INSTRUÇÕES DAS TAREFAS:
A. Responda às perguntas a seguir com base no texto sobre museus de migração.
(i) Em que cidade o texto afirma que se está "mais uma vez"?
(ii) Quando foi assumida a direção executiva do Memorial do Imigrante de São Paulo?
(iii) A que categoria de museus pertencem os museus de migração?
B. Na definição do ICOM citada no texto sobre museus de migração, quais ações um museu realiza com os testemunhos materiais e imateriais dos povos e seu ambiente? Liste todas.

As migrações contemporâneas ainda não estão contidas nos museus. A situação de “ilegalidade” desses indivíduos e a fragmentação das atribuições e controle de imigração em vários órgãos oficiais e não oficiais, aumentam esta dificuldade.
Não devemos, no entanto, perder o foco das atribuições dos museus. No assunto sobre o fenômeno das migrações, existem atribuições concernentes à área acadêmica, às organizações governamentais e não-governamentais, aos consulados e embaixadas e às comunidades de imigrantes. 
          Esses museus devem estar preparados para subsidiar políticas públicas uma vez que a História neles contida dará a perspectivas dos aspectos positivos e negativos dessas políticas.
          Os museus de migrações devem estar bem informados sobre as leis e convenções internacionais existentes no país, relativas a migrações e disponibilizá-las para a sociedade em geral e principalmente para os imigrantes, conscientizando-o de seus deveres e direitos. Para isso deverá estar em contato estreito e permanente com instituições e ONGs nacionais e internacionais de apoio aos imigrantes. Da mesma forma manterá interlocução privilegiada com órgãos governamentais como Ministérios da Justiça e das Relações Exteriores e com as Polícias Federais. Como músicos e artistas pesquisam materiais históricos que os inspiram em suas novas criações artísticas, também políticos, parlamentares e advogados pesquisarão no museu subsídios para seus trabalhos jurídicos e legislativos.
           Para recuperar os movimentos, itinerários, dinâmicas de integração das comunidades, das relações passadas e presentes entre os países de origem e os países de acolhida, entre as primeiras gerações dos migrantes e os seus descendentes, os museus de migração romperão fronteiras nacionais trabalhando em cooperação com instituições da mesma natureza, internacionais e em outros países.
           

Estamos aqui em Santiago de Compostela, mais uma vez, como militante em favor da preservação e do reconhecimento do Patrimônio das migrações humanas.
          Os museus de migração pertencem à categoria dos museus de História e de Sociedade. São uma tentativa de reconhecimento do patrimônio da imigração como Patrimônio Nacional. De acordo com o ICOM – Comitê Internacional de Museus, “um museu é uma instituição permanente, sem fins lucrativos, a serviço da sociedade e seu desenvolvimento, aberta ao público, que adquire, conserva, pesquisa, divulga e expõe, para fins de estudo, educação e lazer, testemunhos materiais e imateriais dos povos e seu ambiente”.

Museóloga e tendo ocupado postos de direção em instituições museologicas no Brasil, no final de 2005 assumi a direção executiva do Memorial do Imigrante de São Paulo. Encontramos um museu debruçado nos estudos das migrações, no período das migrações de massa em São Paulo.
Nossa primeira ação foi o reconhecimento oficial de que, o Memorial, mais que um museu, é um importante Arquivo Histórico documental, que interessa, não só aos centros de estudo das migrações em São Paulo e no Brasil, mas também a outros paises.
          Não havia uma clara política de acervo e nem tratamento técnico museológico das coleções.
Nos primeiros 2 anos de gestão, para fazer frente aos novos desafios, estabelecendo uma nova visão e missão da instituição, promovemos um grande debate com a sociedade através das seguintes ações no sentido de:

1.             Aproximar o Memorial do Imigrante da área acadêmica, desenvolvendo projetos e trabalhos conjuntos;

Um museu de migrações tem, como um dos aspectos de sua missão, tornar-se centro permanente de estudo e pesquisa.

(Registros de dados)
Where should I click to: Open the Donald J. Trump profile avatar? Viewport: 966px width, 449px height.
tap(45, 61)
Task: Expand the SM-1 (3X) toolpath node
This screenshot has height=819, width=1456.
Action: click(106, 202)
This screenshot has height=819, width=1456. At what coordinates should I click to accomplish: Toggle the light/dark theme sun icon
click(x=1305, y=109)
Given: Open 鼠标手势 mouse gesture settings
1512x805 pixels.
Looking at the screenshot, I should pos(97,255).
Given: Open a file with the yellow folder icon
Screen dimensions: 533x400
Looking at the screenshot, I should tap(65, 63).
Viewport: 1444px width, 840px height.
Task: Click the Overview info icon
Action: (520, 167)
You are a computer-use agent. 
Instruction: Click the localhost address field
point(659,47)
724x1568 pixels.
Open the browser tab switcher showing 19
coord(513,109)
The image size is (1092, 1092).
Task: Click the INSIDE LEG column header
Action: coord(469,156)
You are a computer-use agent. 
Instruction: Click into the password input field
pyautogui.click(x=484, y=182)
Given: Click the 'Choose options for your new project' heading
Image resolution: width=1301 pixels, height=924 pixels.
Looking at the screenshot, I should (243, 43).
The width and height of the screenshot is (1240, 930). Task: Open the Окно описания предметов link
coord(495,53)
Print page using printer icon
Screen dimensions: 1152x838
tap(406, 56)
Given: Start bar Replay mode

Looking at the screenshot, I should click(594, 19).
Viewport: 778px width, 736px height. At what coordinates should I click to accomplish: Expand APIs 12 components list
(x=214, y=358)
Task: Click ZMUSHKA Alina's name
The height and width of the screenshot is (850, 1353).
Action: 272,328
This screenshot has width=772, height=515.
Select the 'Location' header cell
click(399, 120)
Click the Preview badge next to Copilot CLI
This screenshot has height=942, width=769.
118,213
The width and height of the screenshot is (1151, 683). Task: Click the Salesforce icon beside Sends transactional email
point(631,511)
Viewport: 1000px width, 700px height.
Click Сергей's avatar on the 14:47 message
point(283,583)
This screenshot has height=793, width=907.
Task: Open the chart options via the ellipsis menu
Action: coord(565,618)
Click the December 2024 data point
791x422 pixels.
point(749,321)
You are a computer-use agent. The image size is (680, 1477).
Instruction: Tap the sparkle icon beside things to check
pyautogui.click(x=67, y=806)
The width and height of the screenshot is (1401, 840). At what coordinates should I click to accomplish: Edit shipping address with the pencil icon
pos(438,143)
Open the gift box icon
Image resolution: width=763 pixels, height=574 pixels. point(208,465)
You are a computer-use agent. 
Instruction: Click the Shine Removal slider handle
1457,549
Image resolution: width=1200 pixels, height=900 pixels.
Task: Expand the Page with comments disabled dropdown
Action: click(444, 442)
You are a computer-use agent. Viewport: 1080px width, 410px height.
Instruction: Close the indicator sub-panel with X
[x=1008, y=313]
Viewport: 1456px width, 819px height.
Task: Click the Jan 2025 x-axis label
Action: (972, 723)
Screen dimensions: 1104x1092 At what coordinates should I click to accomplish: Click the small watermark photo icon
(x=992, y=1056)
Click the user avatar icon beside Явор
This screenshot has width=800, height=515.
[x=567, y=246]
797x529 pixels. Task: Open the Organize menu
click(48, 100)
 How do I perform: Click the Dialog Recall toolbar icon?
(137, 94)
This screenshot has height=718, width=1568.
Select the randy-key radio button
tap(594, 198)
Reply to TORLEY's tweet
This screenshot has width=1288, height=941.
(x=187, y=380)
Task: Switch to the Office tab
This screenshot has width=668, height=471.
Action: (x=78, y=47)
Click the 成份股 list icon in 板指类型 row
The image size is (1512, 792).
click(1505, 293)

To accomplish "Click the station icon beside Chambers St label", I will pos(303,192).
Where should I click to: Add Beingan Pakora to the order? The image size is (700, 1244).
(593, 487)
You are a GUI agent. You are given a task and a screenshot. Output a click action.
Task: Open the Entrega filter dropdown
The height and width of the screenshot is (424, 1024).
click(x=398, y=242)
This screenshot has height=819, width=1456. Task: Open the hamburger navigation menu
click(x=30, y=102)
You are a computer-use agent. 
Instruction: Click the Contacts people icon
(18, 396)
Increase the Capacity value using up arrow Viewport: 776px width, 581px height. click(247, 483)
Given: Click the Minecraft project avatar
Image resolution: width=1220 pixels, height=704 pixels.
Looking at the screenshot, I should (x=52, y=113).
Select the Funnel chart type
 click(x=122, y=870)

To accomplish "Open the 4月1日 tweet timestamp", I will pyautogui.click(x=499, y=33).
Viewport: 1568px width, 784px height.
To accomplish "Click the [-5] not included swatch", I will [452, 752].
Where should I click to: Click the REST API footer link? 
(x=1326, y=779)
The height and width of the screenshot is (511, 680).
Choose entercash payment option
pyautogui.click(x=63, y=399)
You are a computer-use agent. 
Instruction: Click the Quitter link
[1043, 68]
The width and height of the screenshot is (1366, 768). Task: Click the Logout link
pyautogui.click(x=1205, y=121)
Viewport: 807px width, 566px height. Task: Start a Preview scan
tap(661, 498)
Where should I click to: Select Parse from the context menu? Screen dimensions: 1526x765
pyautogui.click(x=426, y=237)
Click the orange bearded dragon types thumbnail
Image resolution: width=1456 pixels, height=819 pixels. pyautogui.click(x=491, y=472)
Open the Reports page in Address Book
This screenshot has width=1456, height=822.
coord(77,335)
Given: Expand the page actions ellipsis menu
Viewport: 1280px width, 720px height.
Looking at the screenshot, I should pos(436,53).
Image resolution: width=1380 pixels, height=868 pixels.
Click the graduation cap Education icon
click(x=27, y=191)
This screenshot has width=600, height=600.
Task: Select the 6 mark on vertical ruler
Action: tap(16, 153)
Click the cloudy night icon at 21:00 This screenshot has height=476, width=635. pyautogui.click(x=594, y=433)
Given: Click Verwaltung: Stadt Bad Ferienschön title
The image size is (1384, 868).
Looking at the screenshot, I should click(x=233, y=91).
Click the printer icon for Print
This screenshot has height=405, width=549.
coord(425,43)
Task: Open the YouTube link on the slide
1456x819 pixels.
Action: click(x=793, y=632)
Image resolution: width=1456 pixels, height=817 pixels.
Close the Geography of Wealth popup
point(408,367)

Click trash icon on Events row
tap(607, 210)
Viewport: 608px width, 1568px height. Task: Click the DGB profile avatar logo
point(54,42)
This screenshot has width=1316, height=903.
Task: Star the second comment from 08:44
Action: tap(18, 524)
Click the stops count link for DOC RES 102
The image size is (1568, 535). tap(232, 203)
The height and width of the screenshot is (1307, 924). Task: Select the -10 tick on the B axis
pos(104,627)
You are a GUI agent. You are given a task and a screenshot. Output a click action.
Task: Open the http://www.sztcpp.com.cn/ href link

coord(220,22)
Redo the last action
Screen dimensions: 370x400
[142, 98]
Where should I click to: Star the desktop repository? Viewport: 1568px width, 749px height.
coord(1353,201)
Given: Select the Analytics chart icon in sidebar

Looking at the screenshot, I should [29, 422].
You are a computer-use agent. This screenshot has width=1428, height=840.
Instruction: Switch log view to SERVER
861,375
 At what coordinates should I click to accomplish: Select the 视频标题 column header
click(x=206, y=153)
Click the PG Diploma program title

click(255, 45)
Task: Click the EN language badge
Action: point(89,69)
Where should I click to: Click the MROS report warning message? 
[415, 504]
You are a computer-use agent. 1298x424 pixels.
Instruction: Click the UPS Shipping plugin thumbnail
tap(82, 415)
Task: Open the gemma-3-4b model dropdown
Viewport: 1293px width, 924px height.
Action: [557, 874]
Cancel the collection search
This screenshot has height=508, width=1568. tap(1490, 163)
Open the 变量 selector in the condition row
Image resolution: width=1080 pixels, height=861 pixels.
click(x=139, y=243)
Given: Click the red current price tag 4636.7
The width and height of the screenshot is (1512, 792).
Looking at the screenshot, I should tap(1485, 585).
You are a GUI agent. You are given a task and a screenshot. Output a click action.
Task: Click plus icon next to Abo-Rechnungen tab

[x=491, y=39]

RESPOSTAS A SEGUIR:
A.
(i) Em Santiago de Compostela.
(ii) No final de 2005.
(iii) À categoria dos museus de História e de Sociedade.

B. Adquire, conserva, pesquisa, divulga e expõe.